Chapter 8

3.8K 272 16
                                    

Vote untuk chapter ini.

Mama♥︎
Tepung terigunya sekilo aja nak, sama dua kaleng sarden. Nanti dicek tanggal expirednya

Meitha mendorong troli ke tempat bahan-bahan dapur melihat apakah pesanan mamanya ada atau tidak.
Setelah selesai, troli itu didorong ke arah kasir.
Bukan Meitha namanya kalau setiap belanja selain penuh dengan kebutuhan rumah, troli itu penuh dengan aneka macam snack dan minuman kemasan.

"Ternyata jajanannya masih sama"

Badan Meitha sontak kaget dan memberi jarak setelah mendengar suara seseorang dari arah belakangnya.
Yang parahnya lagi, orang itu adalah Fandi. Pria itu bagaikan hantu yang keberadaannya tidak terduga.

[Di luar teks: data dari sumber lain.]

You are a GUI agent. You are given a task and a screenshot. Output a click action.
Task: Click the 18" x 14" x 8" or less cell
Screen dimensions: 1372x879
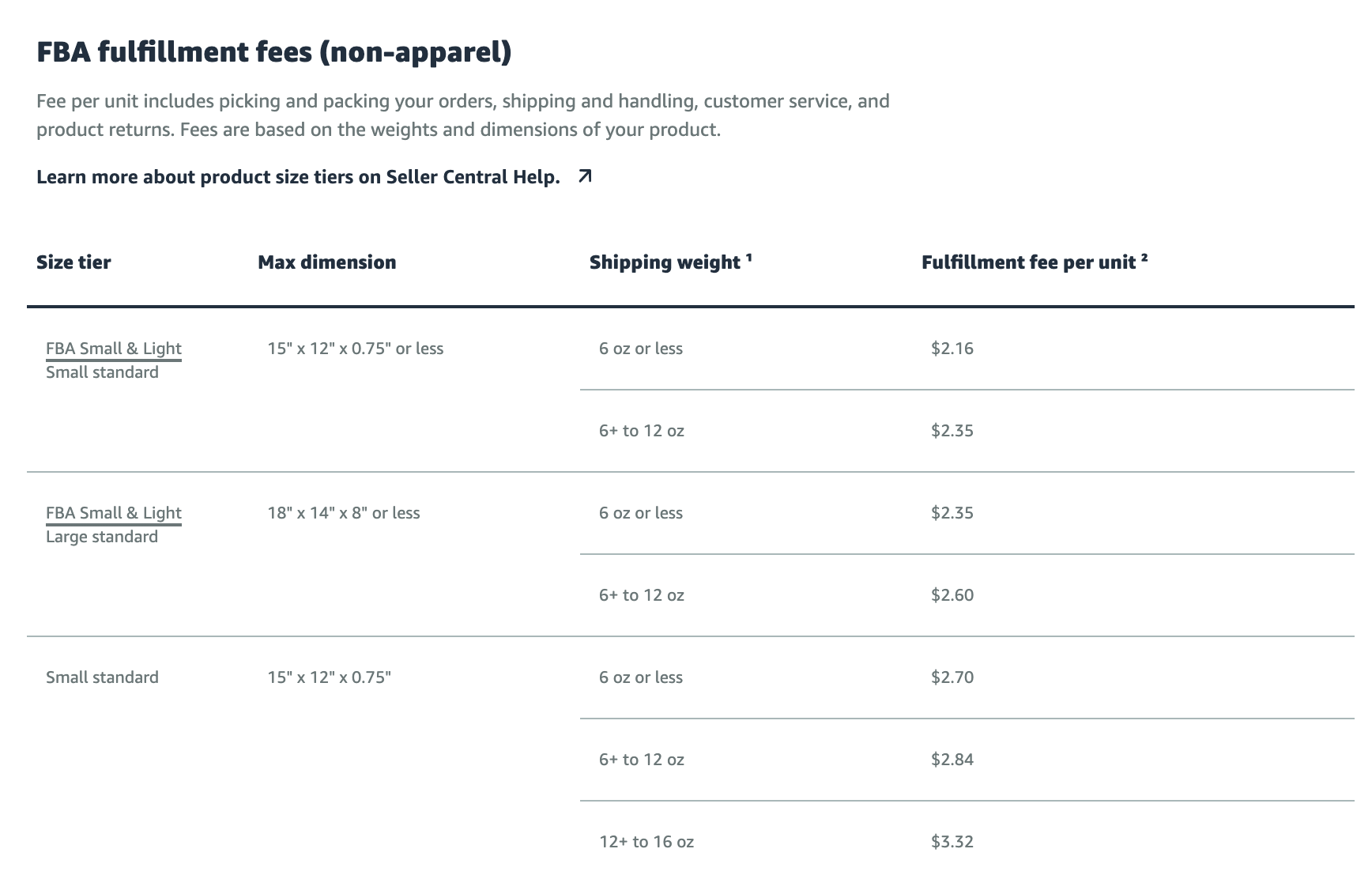click(344, 513)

Dalam hati, Meitha memaki nama pria itu yang tidak tau malu muncul di hadapannya dengan senyum menyapa seakan tidak ada rasa bersalahnya setelah apa yang telah terjadi.

Sebisa mungkin Meitha memberi jarak cukup jauh tanpa mempedulikan keberadaan Fandi di belakangnya.

"Taik banget ketemu di sini. Emang gak ada toserba lain selain yang di sini?" batin Meitha menjerit kesal.

"Apa jangan-jangan nih orang sengaja ke sini? Dih biar apa?"

Meitha terlihat sangat tidak nyaman dan ingin cepat-cepat pergi. Biar saja orang lain melihat gerak geriknya yang tak sabaran ingin pulang, tujuannya cuma satu. Segera sampai di rumah dengan aman dan tidak lagi bertemu dengan parasit bernama Fandi.

"Mei, bisa kita bicara seb--"

"Makasih Mbak"

Setelah belanjaannya diambil dan dibayar, segera dilangkahkan besar-besar kakinya keluar dari dalam toserba.
Matanya lurus ke depan berjalan cepat dengan hati yang masih jengkel.

Sepanjang perjalanan, mulutnya terus melontarkan kata-kata penuh cibiran bahkan kakinya dihentak-hentakan ke aspal.

Sedang asik-asik mendumel, perasaannya mendadak jadi tidak enak. Telinganya samar-samar menangkap adanya langkah dari arah belakang,
Meitha mencoba menghiraukan tapi saat dirinya berhenti, langkah seseorang di belakangnya ikut berhenti.

Keringat dingin mulai keluar, badan Meitha agak gemetar, wajahnya cemas sementara jalanan agak sepi sebab habis diguyur hujan.
Sebisa mungkin kakinya digerakkan walaupun sebenarnya berat akibat takut.

Setiap kali kaki Meitha berhenti, orang itu akan ikut berhenti. Tas belanjaan dipeluk erat, Meitha sudah mengambil ancang-ancang ingin kabur sebisa mungkin, batinnya mulai menghitung mundur hingga dihitungan ke tiga, kakinya berlari kencang tanpa melihat ke arah belakang.
Fokus Meitha adalah lari sekenceng mungkin dan berharap bertemu dengan orang lain siapapun itu.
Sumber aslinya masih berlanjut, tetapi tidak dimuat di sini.